What to do if your credit limit is cut

Banks operate broadly, not surgically, Schultz said. Don’t take it personally if your credit limit has been cut – card issuers are looking to significantly reduce their credit risk by not checking every line item in your account to guess if you’re still working or not.

If your account has been closed or your credit limit has been lowered , you can ask your issuer to reconsider this step. It is possible to get the card issuer to go back down the credit limit, but there is no guarantee that they will be playing, especially in this “new normal”.

To avoid adjusting your cards, try to use cards that often get lost at the bottom of your desk drawer, Schultz said, as dormant or infrequently used accounts are more likely to be closed.

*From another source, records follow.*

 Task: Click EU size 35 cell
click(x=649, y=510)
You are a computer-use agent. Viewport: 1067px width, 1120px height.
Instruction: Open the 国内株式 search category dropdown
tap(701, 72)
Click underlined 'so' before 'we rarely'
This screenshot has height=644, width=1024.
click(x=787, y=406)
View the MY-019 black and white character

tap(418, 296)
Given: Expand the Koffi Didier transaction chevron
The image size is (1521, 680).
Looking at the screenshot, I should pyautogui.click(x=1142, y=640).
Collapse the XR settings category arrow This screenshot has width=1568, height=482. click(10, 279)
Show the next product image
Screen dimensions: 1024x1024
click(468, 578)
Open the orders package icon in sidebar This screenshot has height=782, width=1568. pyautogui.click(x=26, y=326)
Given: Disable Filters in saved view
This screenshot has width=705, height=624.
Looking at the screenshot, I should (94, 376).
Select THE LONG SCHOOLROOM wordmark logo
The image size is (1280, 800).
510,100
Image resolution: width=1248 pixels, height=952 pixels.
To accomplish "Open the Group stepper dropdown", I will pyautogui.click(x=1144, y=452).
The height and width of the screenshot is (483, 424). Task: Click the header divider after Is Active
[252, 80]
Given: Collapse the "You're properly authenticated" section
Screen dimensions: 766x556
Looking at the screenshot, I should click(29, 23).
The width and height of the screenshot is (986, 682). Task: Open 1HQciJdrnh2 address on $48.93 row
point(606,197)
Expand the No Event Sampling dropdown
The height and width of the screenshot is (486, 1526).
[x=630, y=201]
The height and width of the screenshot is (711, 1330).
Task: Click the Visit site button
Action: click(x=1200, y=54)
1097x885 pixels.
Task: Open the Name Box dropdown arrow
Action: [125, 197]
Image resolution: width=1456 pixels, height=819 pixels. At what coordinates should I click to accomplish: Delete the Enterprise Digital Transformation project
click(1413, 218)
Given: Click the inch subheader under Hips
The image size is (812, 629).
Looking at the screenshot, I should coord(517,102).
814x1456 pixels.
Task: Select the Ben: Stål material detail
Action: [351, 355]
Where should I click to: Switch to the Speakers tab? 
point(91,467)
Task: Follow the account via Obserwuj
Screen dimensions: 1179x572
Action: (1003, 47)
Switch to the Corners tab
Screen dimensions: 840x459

This does not mean that you have permission to charge tons of money to prove that you are using your loan. It simply means that you can change your billing for the monthly subscription to use a dormant card, or you make a scheduled purchase with that card and pay for it right away.

In the meantime, if you are in the market for a new credit card, you can get approval. While it is not as easy as it was a few months ago, Schultz assured me that the new loan is not limited to people with excellent credit ratings. Sign-up bonuses still exist for bonus cards, and applications for secured and recovery credit cards are also accepted.